- [TASK TO CARRY OUT]:
Your task is to copy the listing exactly, with the pictures left out.
>>>
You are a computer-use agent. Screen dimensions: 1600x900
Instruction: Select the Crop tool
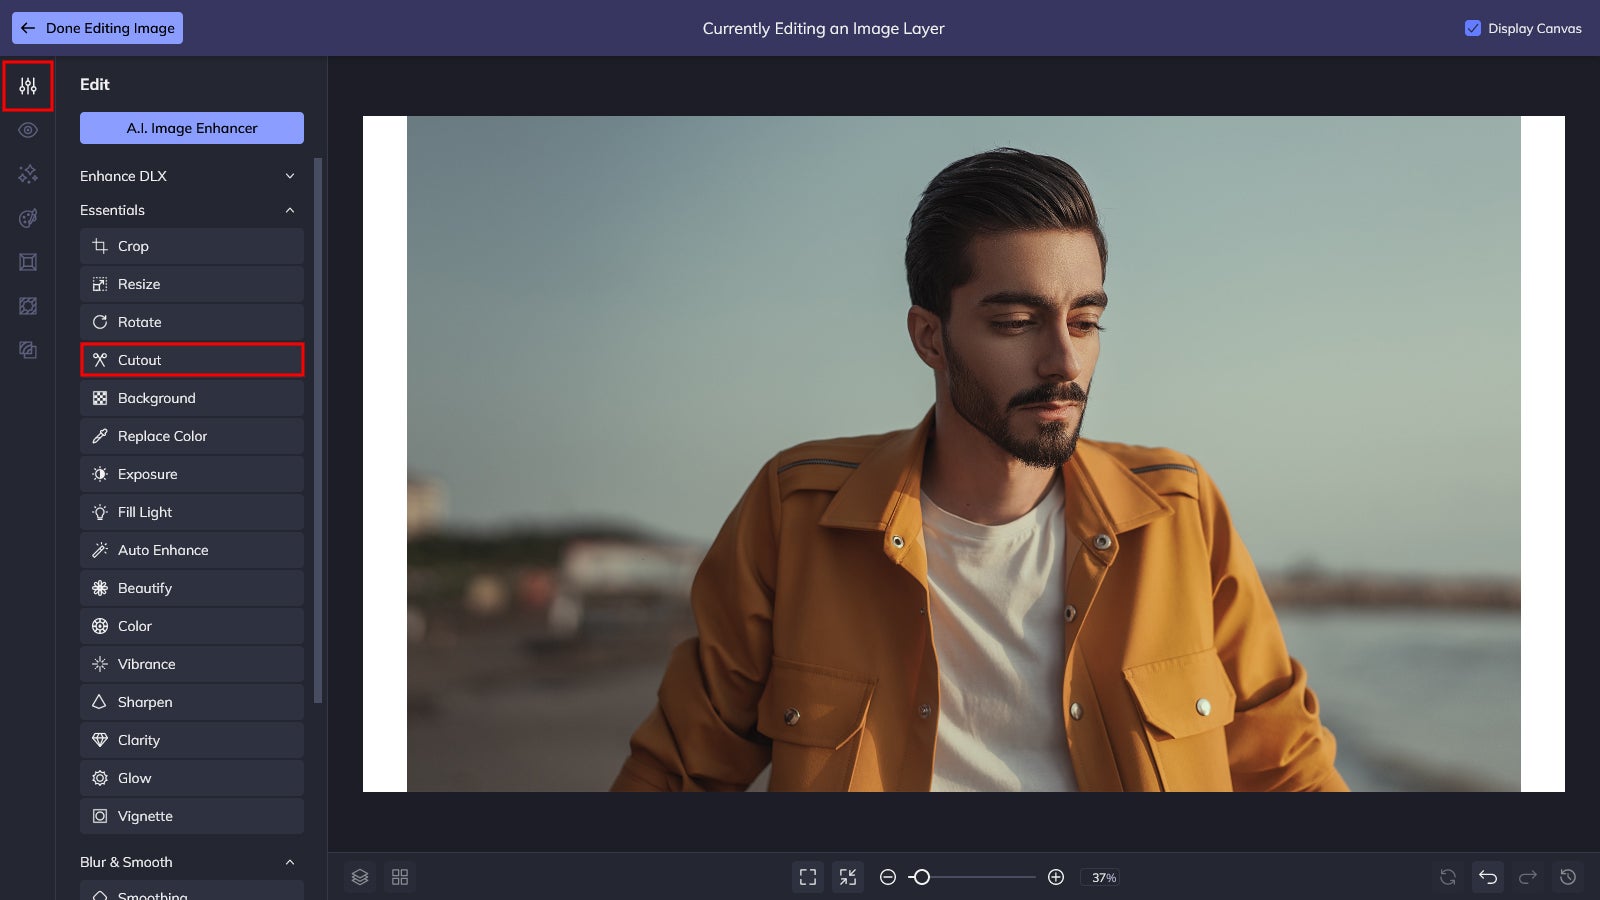pyautogui.click(x=191, y=245)
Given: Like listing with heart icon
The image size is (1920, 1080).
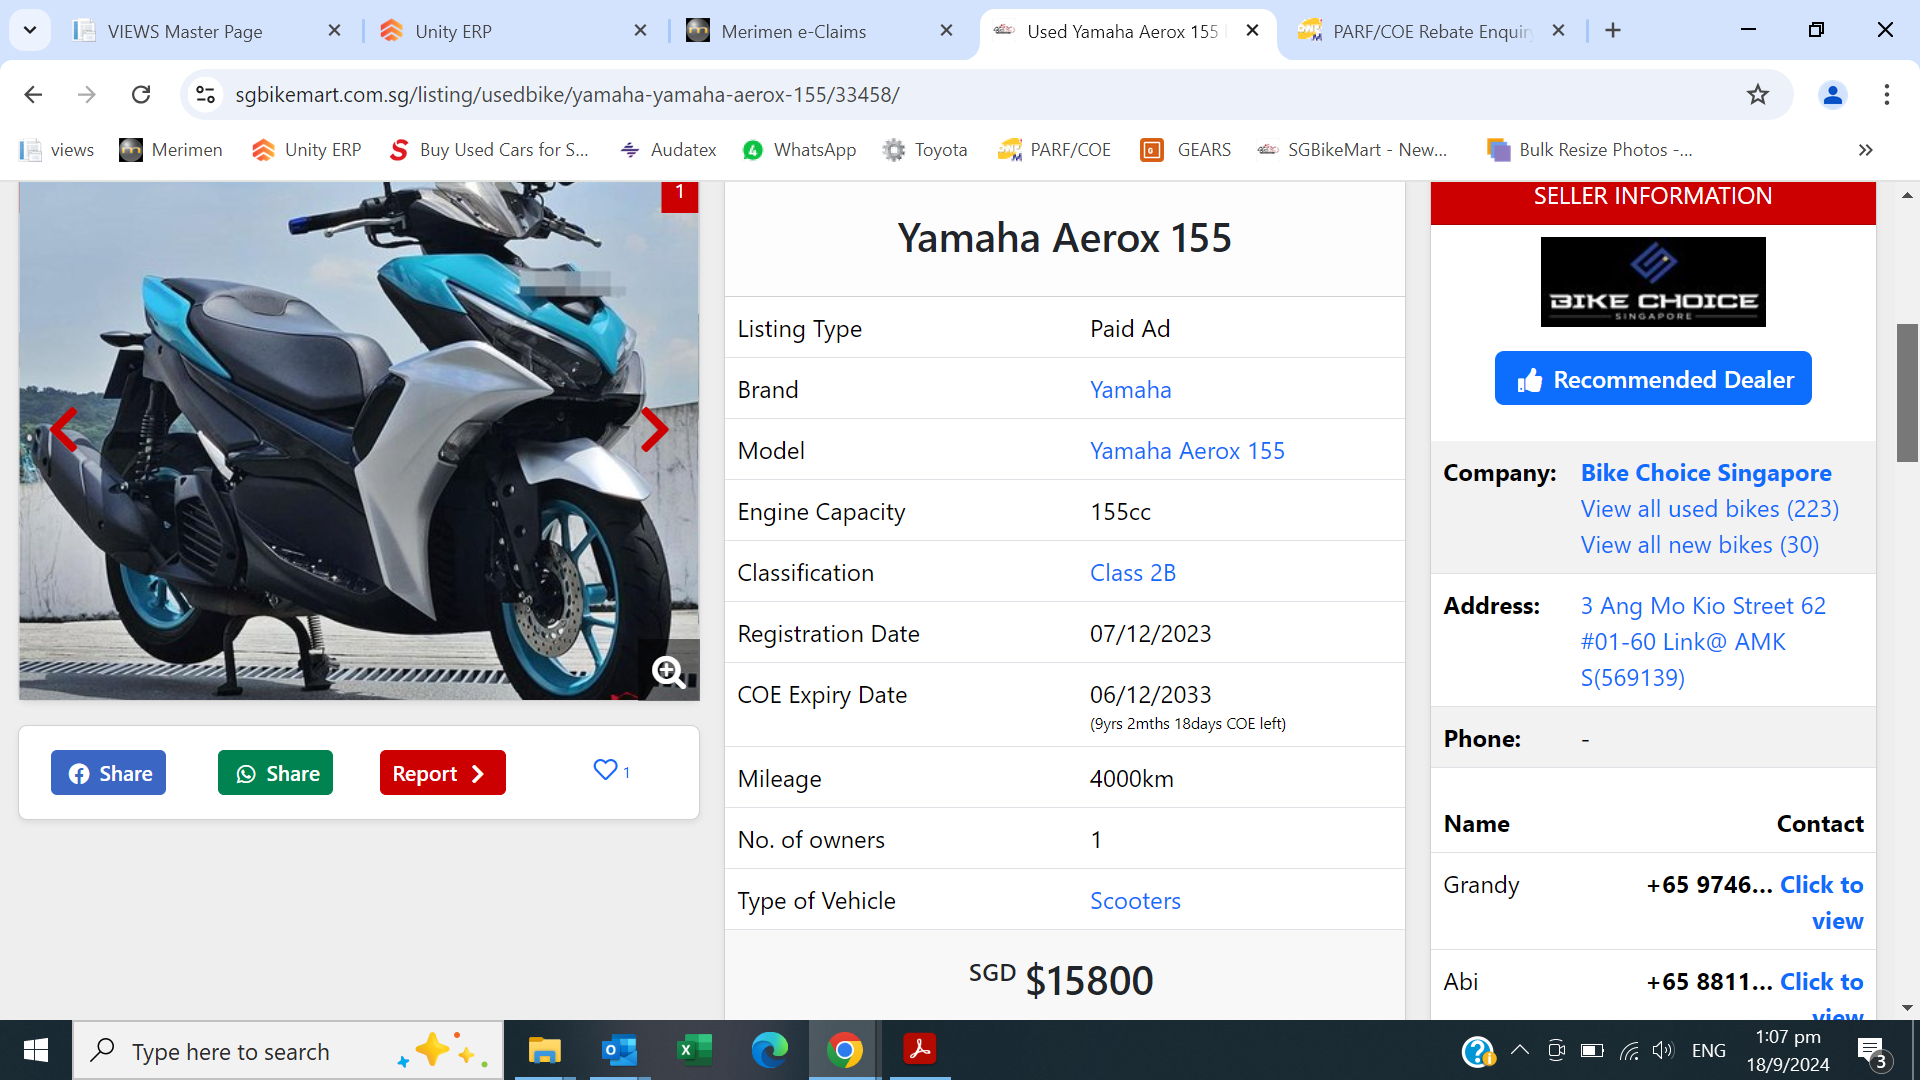Looking at the screenshot, I should (x=605, y=770).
<<<
- [ANSWER BOX]:
You are a computer-use agent. Screen dimensions: 1600x900
Instruction: Select the Crop tool
pyautogui.click(x=191, y=245)
Given: Like listing with heart icon
The image size is (1920, 1080).
Looking at the screenshot, I should (x=605, y=770).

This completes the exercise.